Rumor has it that it was the painter Jacques-Louis David who was responsible for sparing Ledoux’s neck from le rasoir national. Ironically, this might’ve been equally out of artistic compassion as financial gratitude; his father-in-law was greatly enriched by the construction of the tax farm wall. True or not, the two historical artists provide a rich contrast. David was a magician of political transformation. His Greco-Roman aesthetic was as easily appropriated by the monarchy as it was by the Republic as it was by the Empire. It spoke to an ancient, if fictitious, ideal of power which we project onto the past, that of order, of wisdom, of Apollonian pillars of light, in a continuous line from the foundation of Troy to Charlemagne to the kings of France. The past is as much a fiction as the future. The pervasive sense of history is loss, and a false premise in a crisis of meaning. For legitimacy, power had to reach back to the past. In our world, power often legitimizes itself by speaking of the future. In their time, David was able to weather the shifting winds of politics; Ledoux not so much. Power is the antithesis of utopia.

Although he avoided the guillotine for now, he continued to rot in La Force prison until the fall of Robespierre led to a general amnesty. Even in his own history he could not conjure up the passion to be a martyr of an idea. Once a favorite of Madame du Barry, now Ledoux turned to a new client: the future. And so he set his perfumed dreams to paper, of the union of Bacchus and Hymen, of the harmony of kings and proletariat, of UFOs of sheep, in his L’Architecture, in the dazzling decade in which Napoleon conquered the world. Ledoux died in 1806. A thousand year kingdom, a Revolution, an Empire, and now Ledoux himself, came and went. His saline would see five kings, five republics, two empires, and whatever comes at us next.

Living in history means living in an invisible architecture. We habituate navigating up and down stairwells, through doors, across fictional lawns; we gaze out windows that don’t exist. Our thoughts are defined by our environment. Sapir-Whorf is just the beginning of understanding the mysteries of our own delusions.
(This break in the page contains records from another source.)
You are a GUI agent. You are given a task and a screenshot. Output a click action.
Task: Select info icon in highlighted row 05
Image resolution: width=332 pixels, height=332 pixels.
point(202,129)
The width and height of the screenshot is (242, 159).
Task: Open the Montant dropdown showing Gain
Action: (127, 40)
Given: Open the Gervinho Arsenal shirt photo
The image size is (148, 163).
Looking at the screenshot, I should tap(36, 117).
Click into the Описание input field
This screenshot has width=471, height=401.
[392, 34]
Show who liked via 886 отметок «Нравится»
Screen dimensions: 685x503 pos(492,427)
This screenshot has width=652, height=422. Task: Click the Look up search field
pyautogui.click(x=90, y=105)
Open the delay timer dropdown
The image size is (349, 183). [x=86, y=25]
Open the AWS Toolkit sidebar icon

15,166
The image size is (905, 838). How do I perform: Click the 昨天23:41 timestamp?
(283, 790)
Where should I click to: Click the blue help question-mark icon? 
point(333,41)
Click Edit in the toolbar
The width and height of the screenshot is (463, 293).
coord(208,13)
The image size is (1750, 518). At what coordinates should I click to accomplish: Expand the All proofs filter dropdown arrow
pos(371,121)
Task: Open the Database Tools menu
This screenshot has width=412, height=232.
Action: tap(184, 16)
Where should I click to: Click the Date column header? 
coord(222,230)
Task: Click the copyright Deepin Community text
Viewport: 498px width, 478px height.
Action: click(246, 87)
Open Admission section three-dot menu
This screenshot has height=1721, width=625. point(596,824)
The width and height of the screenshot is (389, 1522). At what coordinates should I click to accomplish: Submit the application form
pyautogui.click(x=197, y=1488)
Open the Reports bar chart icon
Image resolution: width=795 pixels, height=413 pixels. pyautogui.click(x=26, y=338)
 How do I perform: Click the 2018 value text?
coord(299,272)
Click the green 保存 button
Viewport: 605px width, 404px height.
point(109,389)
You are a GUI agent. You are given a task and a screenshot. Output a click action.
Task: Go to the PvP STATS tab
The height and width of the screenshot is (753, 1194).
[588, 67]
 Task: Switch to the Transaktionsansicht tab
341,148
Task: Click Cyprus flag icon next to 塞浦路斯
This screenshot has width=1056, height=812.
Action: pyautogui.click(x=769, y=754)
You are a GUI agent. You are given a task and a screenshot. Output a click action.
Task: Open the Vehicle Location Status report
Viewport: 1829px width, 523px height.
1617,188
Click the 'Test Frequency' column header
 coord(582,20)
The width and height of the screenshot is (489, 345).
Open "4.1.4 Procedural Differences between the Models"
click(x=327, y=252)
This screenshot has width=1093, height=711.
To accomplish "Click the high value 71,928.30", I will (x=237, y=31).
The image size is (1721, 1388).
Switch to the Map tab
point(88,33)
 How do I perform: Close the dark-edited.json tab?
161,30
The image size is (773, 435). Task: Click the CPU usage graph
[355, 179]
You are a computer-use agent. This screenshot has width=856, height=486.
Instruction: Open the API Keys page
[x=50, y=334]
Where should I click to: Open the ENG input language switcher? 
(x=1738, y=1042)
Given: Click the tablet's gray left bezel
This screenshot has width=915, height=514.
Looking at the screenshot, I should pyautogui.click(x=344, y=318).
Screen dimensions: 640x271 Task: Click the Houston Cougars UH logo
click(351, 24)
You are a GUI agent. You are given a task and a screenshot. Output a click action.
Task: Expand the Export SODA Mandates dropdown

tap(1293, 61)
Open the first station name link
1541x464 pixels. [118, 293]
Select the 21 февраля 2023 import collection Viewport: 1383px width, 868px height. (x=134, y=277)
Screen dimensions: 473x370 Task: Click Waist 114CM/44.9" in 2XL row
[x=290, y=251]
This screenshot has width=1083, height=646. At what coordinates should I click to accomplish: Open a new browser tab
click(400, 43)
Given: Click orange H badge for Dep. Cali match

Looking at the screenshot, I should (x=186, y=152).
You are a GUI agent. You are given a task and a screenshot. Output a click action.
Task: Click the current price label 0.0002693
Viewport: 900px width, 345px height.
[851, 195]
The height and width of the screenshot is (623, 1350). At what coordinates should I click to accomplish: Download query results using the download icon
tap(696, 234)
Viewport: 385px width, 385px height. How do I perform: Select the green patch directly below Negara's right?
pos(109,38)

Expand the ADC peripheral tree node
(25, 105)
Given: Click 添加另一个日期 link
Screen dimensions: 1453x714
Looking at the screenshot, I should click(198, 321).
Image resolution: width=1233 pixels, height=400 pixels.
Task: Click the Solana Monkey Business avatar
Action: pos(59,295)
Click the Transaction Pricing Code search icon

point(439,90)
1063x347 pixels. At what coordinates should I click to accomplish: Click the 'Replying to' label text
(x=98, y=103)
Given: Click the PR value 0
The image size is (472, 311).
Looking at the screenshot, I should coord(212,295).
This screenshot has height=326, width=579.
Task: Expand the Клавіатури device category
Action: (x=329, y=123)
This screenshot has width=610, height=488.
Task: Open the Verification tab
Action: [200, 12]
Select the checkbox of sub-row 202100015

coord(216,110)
We can break free in the creative bursts in which our invisible constraints vanish. But what are the conditions for creativity? For Ledoux it was the complete shattering of normality. He was toppled from the pantheon, but rather than sulk in the past, he delighted in the future. It is the future that gave birth to his most timeless ideas.

Perhaps the secular stagnation we find ourselves in now is just the terminal condition of the stultifying paradigm of our present culture. Oversocialization via social media leads to a globalizing of norms, collapsing the intellectual, emotional and spiritual biomes of our world. In this incarnation, our mental models are perfectly engineered to prevent their replacements from being born. Power has mastered crisis. Crisis is just another tool in the arsenal of control, like freedom, justice and privacy. Such tools once helped man cultivate his garden, but now he just pantomimes his way through rot.

Utopia is calculus. It is the force of acceleration. It is the dream a dreamer dreams inside his dream, to wake him from his fitful sleep. History is biased towards those who survived to have the last say: the lucky, the unscrupulous, acolytes of raw power. Ledoux was none of these things. “Success”, however we define it, is a kind of anti-signal. Buried in the ashes of history are the unintentional mavericks, spectacular failures, hopeless dreamers, raving lunatics, all who rebel against time. History is a time crystal, a ring of recurrence, in which work, that eternal curse, gives us vital tools for living inside time.


This work relies extensively on the scholarship of Anthony Vidler.